"Be Kind Rewind" is nostalgic for videotapes. This should alert you immediately to an excess of whimsy, because everyone knows that videotapes sucked - they were bulky, the image was scratched and it always cut off the widescreen, rewinding took an agonizingly long time. Anyone who remembers videotapes with fondness has overdosed on nostalgia at the expense of common sense. At least be adult enough to be a true film elitist, like every film teacher who rants about how "The Big Sleep" and "El Cid" are only good on the big screen, in 35 mm, which makes tobacco smoke glow like liquid diamond and shows you what the world would like if God had the forethought to create it in Technicolor. Fuck videotapes. If you like them more than DVDs, you're a character in a movie that wishes it was directed by Wes Anderson.

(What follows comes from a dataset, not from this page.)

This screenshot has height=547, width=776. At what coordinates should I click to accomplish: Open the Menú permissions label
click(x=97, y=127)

So "Be Kind Rewind" is guilty of whimsy, which is for indie films what superpower explosion sequels are for Hollywood. Whimsy all but ruined Michel Gondry's last movie, "The Science of Sleep," which had all the visual invention of "Eternal Sunshine of the Spotless Mind" with none of the narrative strength, the deeply felt emotion, the toughness. Like Gael Garcia Bernal in "Sleep," the two protagonists in "Rewind" are wannabe artists in love with amateur special effects - Gondry's stock-in-trade. The plot - video store employees have to refilm their whole library after a freak magnetic radiation accident leaves them blank - is little more than a flimsy excuse for Gondry to remake "2001," "Rush Hour 2," "Driving Miss Daisy," "Ghostbusters," and more, on a shoestring budget. Flimsy whimsy - kill me now. It's incredibly precious and often cloying, especially when everyone in town wants to join in - there's a sense of Capra-esque ultra-populism to how everyone, from the cute girl who works at the laundry to the car mechanic, wants nothing more than to play dress-up and act.

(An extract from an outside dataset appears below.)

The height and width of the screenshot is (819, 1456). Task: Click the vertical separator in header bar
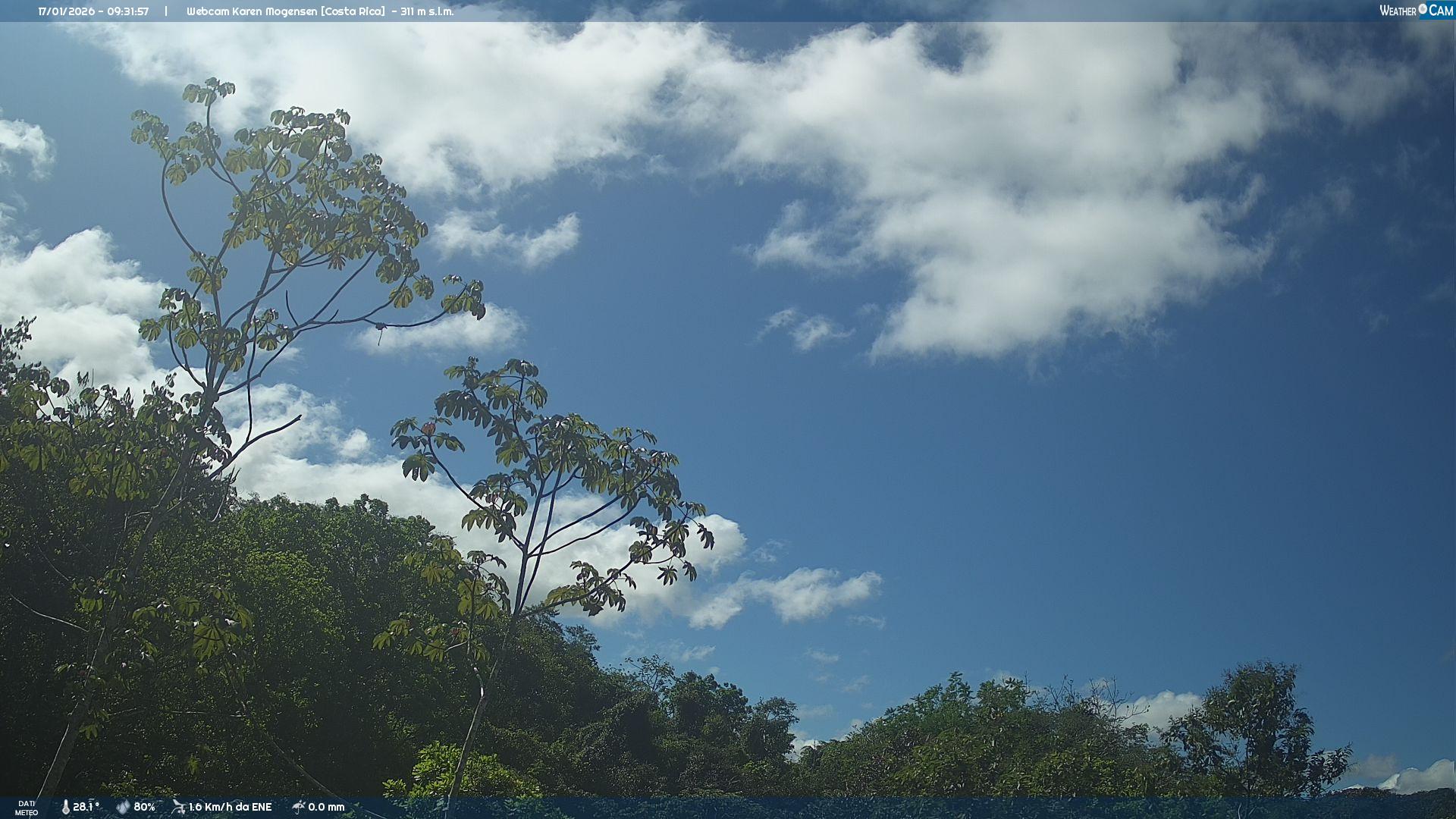166,11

Still, if it's all entirely too cute, it's also rarely boring. Jack Black and Mos Def play the filmmaking buddies and they make a sweet man-couple - Black, who everyone but me hates now, plays his trademark angry grin to great effect, and Mos Def has such a nice little romantic scene with the laundry girl - played by Melonie Diaz, far and away the best thing about this movie - that I wished Gondry followed up on that plot. Or, indeed, followed up on any plot. Toward the end, the movie turns listless and becomes an almost unbearable "We're gonna save the video store from the stupid construction company that wants to turn it into a condo" movie. The end plays like "Cinema Paradiso" for the video store. Blah, blah, blah. You could do worse for a comedy at this time of year than a spoof-remake-mash-up by a genuinely talented filmmaker. (Hey, when's the last time you saw a movie that starts with a mockumentary about Fats Waller?)